Learning level assessment in class 8
In the 8th year, central comparative tests are written in the subjects German, mathematics and the first foreign language (English) (= “VERA 8”) in secondary schools in all federal states. They check the long-term acquired skills of the students. The tasks of the comparative work are based on the educational standards of the KMK. The students are obliged to take part in these comparative exercises. The results of the comparative work, however, are not included in the performance assessments. So you will not be graded. But in principle they represent an additional diagnostic moment in the overall picture of the student’s performance, which should be taken into account for the best possible individual support. However, the central function of the comparative work lies in the teaching and school development of each individual school.
The grammar school usually leads to the Abitur, but not every educational path is straightforward. It is therefore good to know that the pupils acquire the first general school leaving certificate (ESA) when they move up to grade 10 and the intermediate school leaving certificate (MSA) when they move up to grade 11.
However, these qualifications are not documented in the transfer certificate in the grammar school (German: Gymnasium), as they are not awarded on the basis of the grammar school marks. However, they are issued upon application in the form of special leaving certificates if a student leaves the general education school system before completing the Abitur.
Pupils who have repeated grade 10 without success will be dismissed. Upon request, the school can determine the level of education proven at the end of grade 10 as equivalent to the intermediate school leaving certificate.
The career of the students is consistently accompanied by the head of the middle classes.

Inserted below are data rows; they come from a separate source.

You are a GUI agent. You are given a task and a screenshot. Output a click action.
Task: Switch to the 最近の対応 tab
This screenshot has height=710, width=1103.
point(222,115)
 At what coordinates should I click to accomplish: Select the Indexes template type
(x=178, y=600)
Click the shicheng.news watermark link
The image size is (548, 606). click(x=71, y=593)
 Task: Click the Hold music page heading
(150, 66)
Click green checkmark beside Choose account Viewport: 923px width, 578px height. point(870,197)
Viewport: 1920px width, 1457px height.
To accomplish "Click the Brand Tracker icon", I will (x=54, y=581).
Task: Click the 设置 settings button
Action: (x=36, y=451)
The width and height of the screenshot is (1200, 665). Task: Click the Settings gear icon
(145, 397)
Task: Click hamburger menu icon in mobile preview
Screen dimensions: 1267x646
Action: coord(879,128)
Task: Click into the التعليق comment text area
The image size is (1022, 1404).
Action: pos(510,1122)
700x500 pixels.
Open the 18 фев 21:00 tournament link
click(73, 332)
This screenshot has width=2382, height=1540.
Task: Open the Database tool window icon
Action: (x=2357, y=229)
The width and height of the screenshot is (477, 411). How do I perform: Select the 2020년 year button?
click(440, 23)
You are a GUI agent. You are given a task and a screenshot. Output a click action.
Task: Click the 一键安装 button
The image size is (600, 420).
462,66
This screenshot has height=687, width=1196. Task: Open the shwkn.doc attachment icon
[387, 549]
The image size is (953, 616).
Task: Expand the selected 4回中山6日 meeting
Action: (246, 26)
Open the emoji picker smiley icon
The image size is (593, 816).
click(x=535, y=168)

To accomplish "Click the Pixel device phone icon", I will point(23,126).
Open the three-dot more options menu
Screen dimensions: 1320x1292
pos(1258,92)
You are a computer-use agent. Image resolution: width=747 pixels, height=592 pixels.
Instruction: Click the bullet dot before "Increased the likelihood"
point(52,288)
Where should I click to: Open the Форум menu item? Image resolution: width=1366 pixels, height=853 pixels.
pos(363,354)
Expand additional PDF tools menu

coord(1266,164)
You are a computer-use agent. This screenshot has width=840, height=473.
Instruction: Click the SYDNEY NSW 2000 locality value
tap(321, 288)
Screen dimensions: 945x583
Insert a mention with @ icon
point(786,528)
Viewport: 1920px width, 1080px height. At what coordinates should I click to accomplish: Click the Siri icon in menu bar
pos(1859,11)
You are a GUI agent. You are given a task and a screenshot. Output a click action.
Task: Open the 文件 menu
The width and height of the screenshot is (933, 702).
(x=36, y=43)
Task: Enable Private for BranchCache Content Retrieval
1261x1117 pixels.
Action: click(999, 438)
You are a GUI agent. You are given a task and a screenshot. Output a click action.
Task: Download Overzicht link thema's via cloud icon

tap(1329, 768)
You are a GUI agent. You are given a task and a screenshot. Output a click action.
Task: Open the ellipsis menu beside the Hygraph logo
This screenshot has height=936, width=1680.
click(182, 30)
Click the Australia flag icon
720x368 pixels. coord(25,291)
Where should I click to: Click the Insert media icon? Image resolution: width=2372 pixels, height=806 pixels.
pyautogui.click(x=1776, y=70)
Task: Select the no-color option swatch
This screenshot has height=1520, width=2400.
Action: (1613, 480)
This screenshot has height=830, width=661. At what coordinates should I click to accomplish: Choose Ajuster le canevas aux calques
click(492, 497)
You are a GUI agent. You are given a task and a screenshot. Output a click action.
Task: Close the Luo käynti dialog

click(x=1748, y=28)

She advises parents, pupils and class teachers in conferences or as part of individual career advice.
Career orientation starts in middle school in order to introduce our students to the world of study, work and work in good time.
In the 8th year, our students first explore their personal strengths and interests using the “Check-U” exploration tool from the Federal Employment Agency. This gives them initial ideas as to which training courses or fields of study might suit them. In German lessons they learn how to write applications and in WiPo lessons they prepare for the two-week internship, which is compulsory in the 9th year. Above all, this serves to explore and personally experience everyday working life and enables initial insights into operational processes. Certainly, for many a student it is already a first step towards finding your own professional and personal position. The students evaluate their time in the company in the form of an internship report, which is evaluated and the result is also noted in the certificate at the end of grade 9. In the 10th year, the information event “Paths with the middle school certificate” is to be established. There are further opportunities for professional orientation for our students at Girls’ and Boys’ Day or when visiting trade fairs.
From grade 8 onwards, students can, at the request of their parents, gain experience abroad and be given leave of up to one year to attend school outside Germany.